4.4. Ora, se e’ vero che l’errore di valutazione in cui sia incorso il giudice di merito e che investe l’apprezzamento della fonte di prova come dimostrativa (o meno) del fatto che si intende provare, non e’ mai sindacabile nel giudizio di legittimita’, l’errore di percezione, invece, cadendo sulla ricognizione del contenuto oggettivo della prova, qualora investa, come nel caso in esame, uno o piu’ fatti controversi tra le parti e decisivi ai fini della soluzione della controversia, e’ utilmente censurabile in sede di legittimita’ ai sensi dell’articolo 360 c.p.c., n. 4, per violazione dell’articolo 115 del medesimo codice.

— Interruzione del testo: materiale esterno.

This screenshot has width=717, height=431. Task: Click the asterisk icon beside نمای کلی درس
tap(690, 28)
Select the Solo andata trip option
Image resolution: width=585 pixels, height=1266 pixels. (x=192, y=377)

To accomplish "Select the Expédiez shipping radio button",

4.5. In effetti, “se e` vero che la denuncia di travisamento del fatto – che costituisce motivo di revocazione ai sensi dell’articolo 395 c.p.c. e non di ricorso per cassazione – e` incompatibile con il giudizio di legittimita’ perche’ implica la valutazione di un complesso di circostanze che comportano il rischio di una rivalutazione del fatto non consentita al giudice di legittimita’, e` altresi’ vero (Cass. Sez. 3, Sentenza n. 12362 del 2006) che diversa da quest’ultima emergenza e` l’ipotesi del travisamento della prova, che implica non una valutazione dei fatti, ma una constatazione o un accertamento che quella informazione probatoria, utilizzata in sentenza, e` contraddetta da uno specifico atto processuale” (Cass. n. 10749 del 2015; Cass. n. 1163 del 2020), sempre che il denunciato travisamento riguardi, com’e’ accaduto nel caso in esame, le risultanze istruttorie (dell’esistenza ovvero dell’inesistenza) di fatti decisivi poiche’ solo l’informazione probatoria su un punto decisivo, acquisita e non valutata, mette in crisi irreversibile la struttura del percorso argomentativo del giudice di merito (Cass. n. 3796 del 2020).
5. Il ricorso, quindi, dev’essere accolto e la sentenza impugnata, per l’effetto, cassata con rinvio, per un nuovo esame, alla corte d’appello di Catania che, in differente composizione, provvedera’ anche sulle spese del presente giudizio.

P.Q.M.

La Corte cosi’ provvede: accoglie il ricorso, cassa la sentenza impugnata e rinvia, per un nuovo esame, alla corte d’appello di Catania che, in differente composizione, provvedera’ anche sulle spese del presente giudizio.